By Oluwakemi Kindness
Former Anambra State Governor, Peter Obi, has expressed concern over Nigeria’s projected $11.6 billion debt repayment plan for 2026, warning that it reflects the country’s worsening fiscal position.
Obi made the remarks in a statement shared on his official X account on Monday, saying the rising debt burden should raise serious questions about government spending priorities.
He said borrowing is not a problem when used for productive investments, but argued that Nigeria’s debt profile shows a different reality.
According to him, a large portion of past borrowing has gone into consumption rather than projects that deliver long-term development outcomes.
Obi also noted that Nigeria continues to accumulate new external loans, including recent arrangements from international lenders, which he said further increase the country’s debt exposure.
He compared debt servicing obligations with budget allocations for key sectors, noting that Nigeria’s combined spending on health, education, and poverty alleviation remains significantly lower than debt repayments.

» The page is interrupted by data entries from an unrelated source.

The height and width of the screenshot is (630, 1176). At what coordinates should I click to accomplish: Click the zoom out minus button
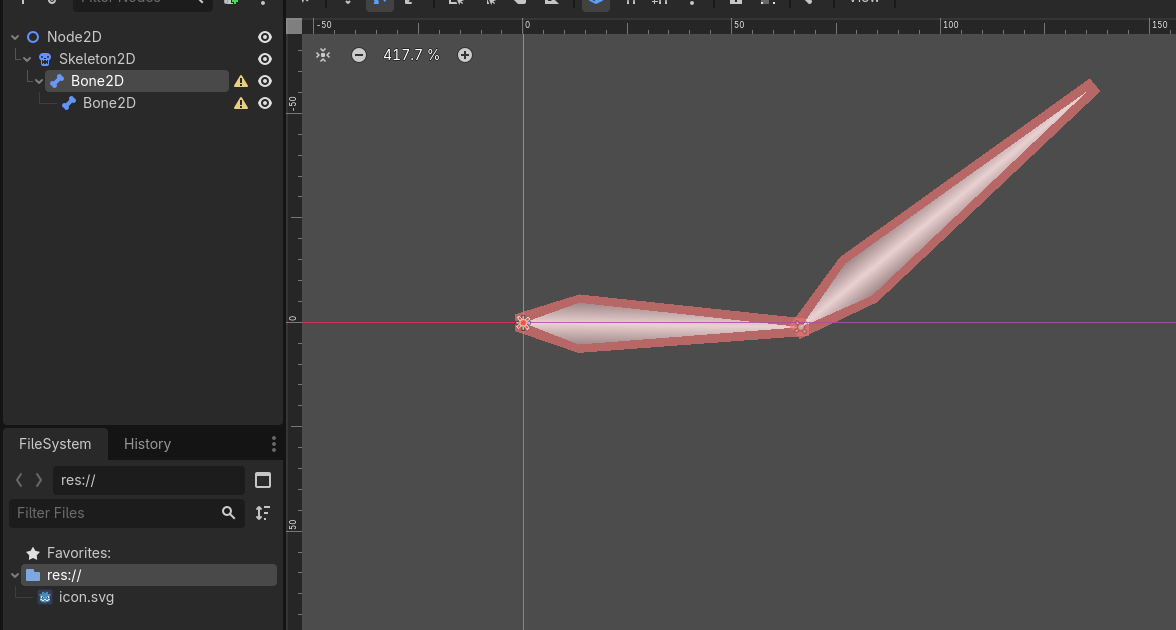(359, 55)
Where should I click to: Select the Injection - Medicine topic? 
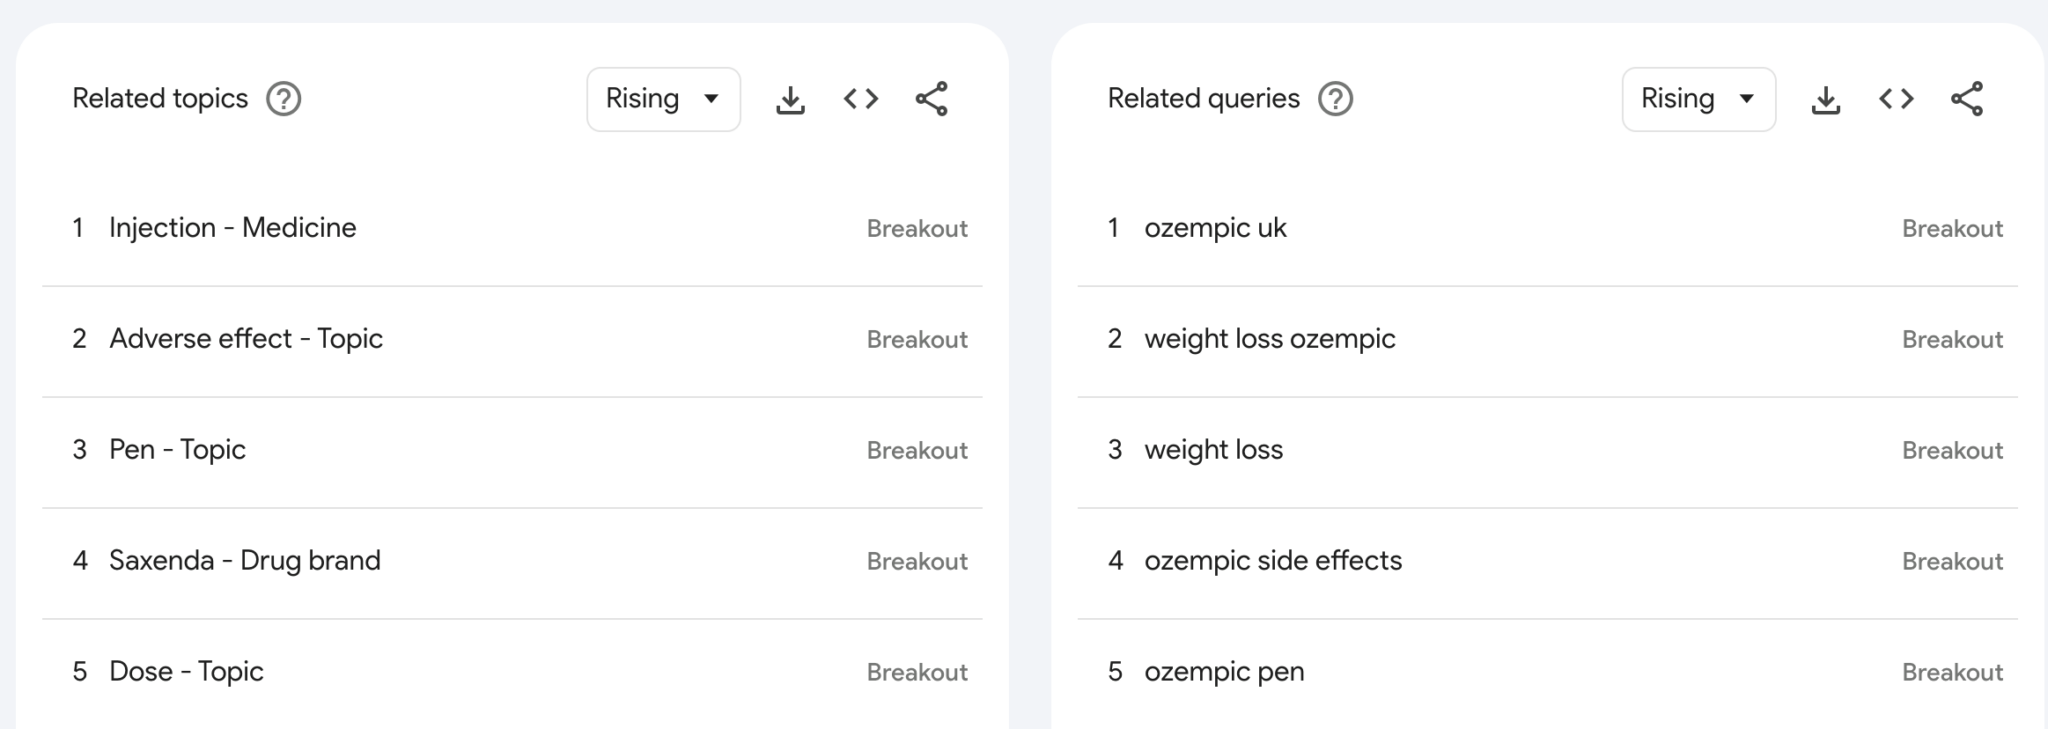tap(233, 228)
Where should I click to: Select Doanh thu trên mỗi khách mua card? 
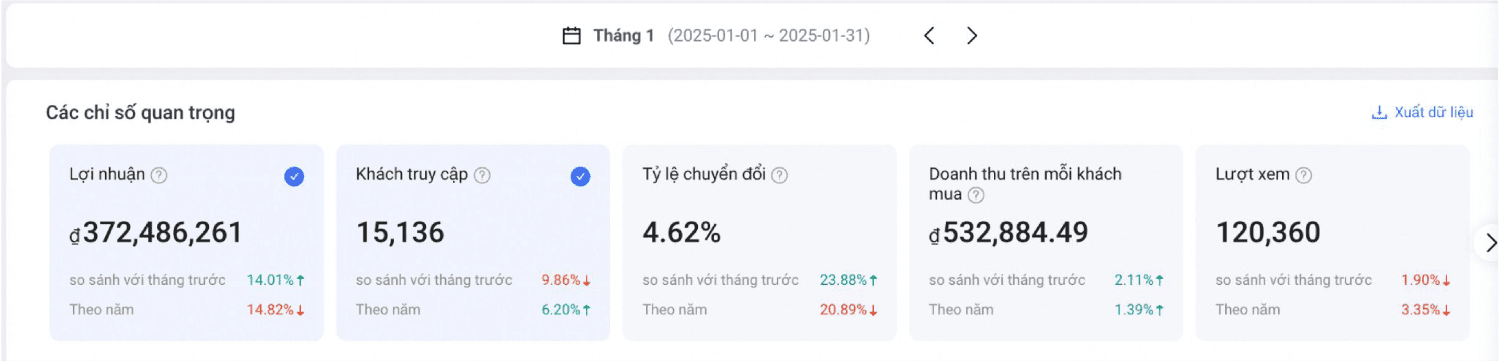coord(1046,243)
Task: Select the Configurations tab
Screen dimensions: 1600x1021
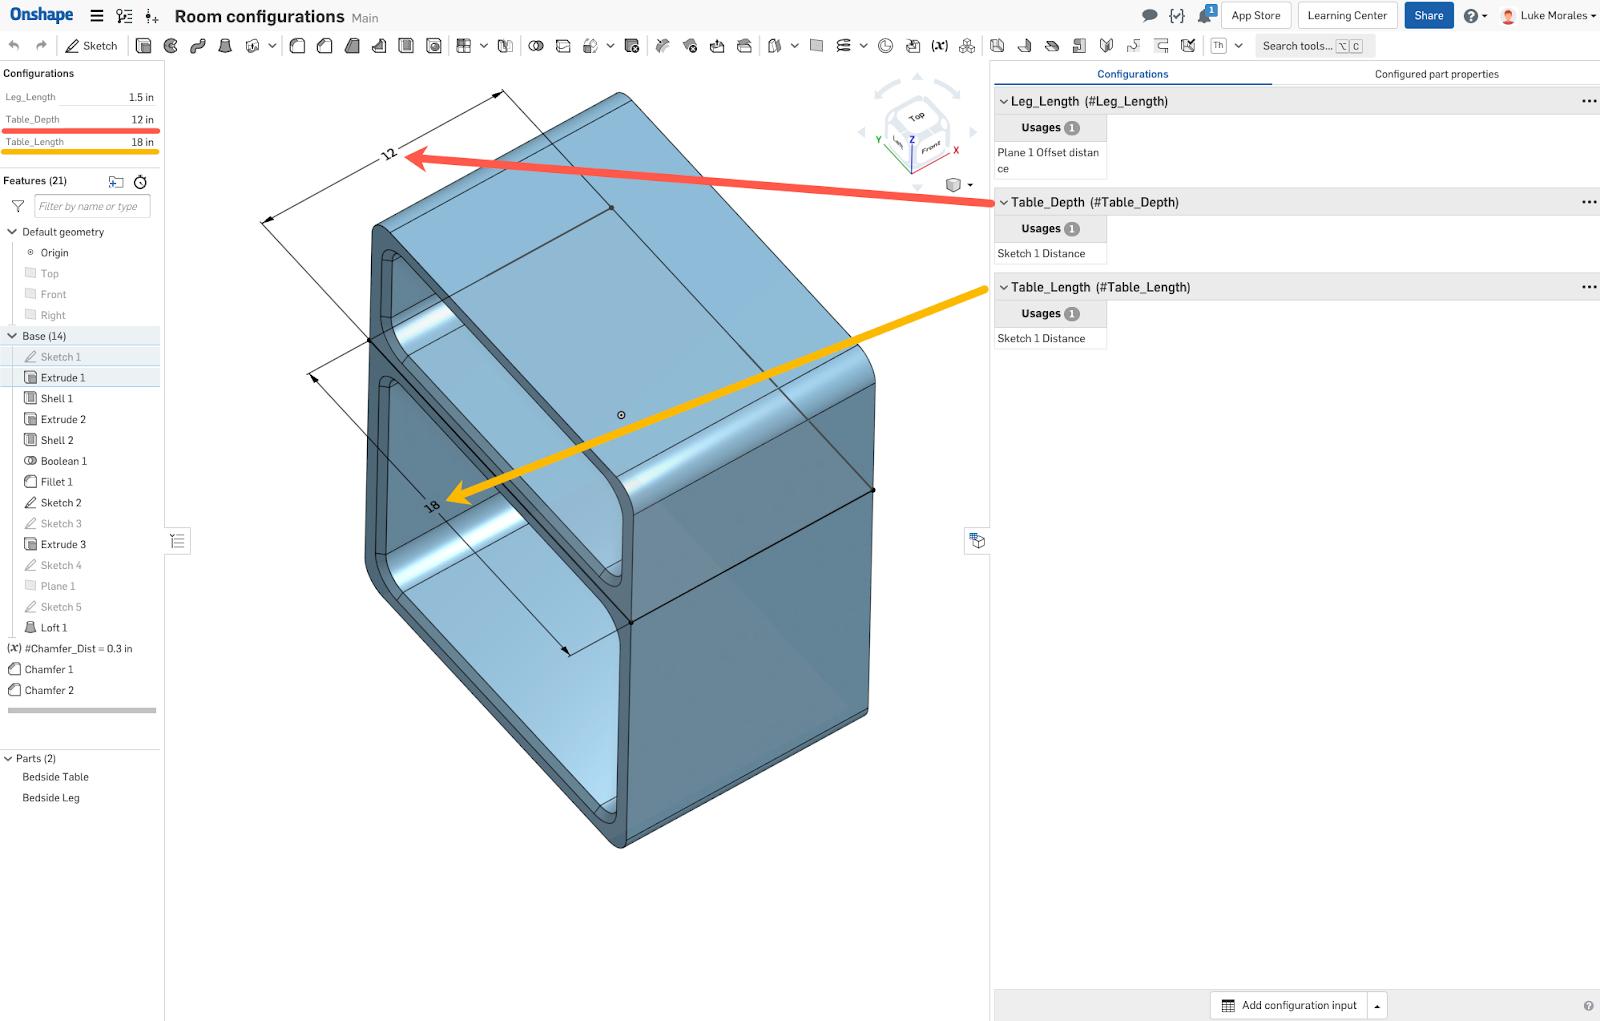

Obi warned that this imbalance could weaken investment in human capital and social protection, which are critical for long-term development.
He added that in some advanced economies, borrowing is directed toward productive sectors such as infrastructure, education, healthcare, and innovation, which help sustain repayment capacity.
The former governor stressed that the key issue is not borrowing itself, but whether funds are used in ways that generate measurable economic returns and improve living standards.
Without this, he warned, debt servicing could become a long-term burden that limits growth and increases economic vulnerability.
His comments follow recent remarks by President Bola Tinubu, who projected Nigeria’s 2026 debt servicing at about $11.6 billion.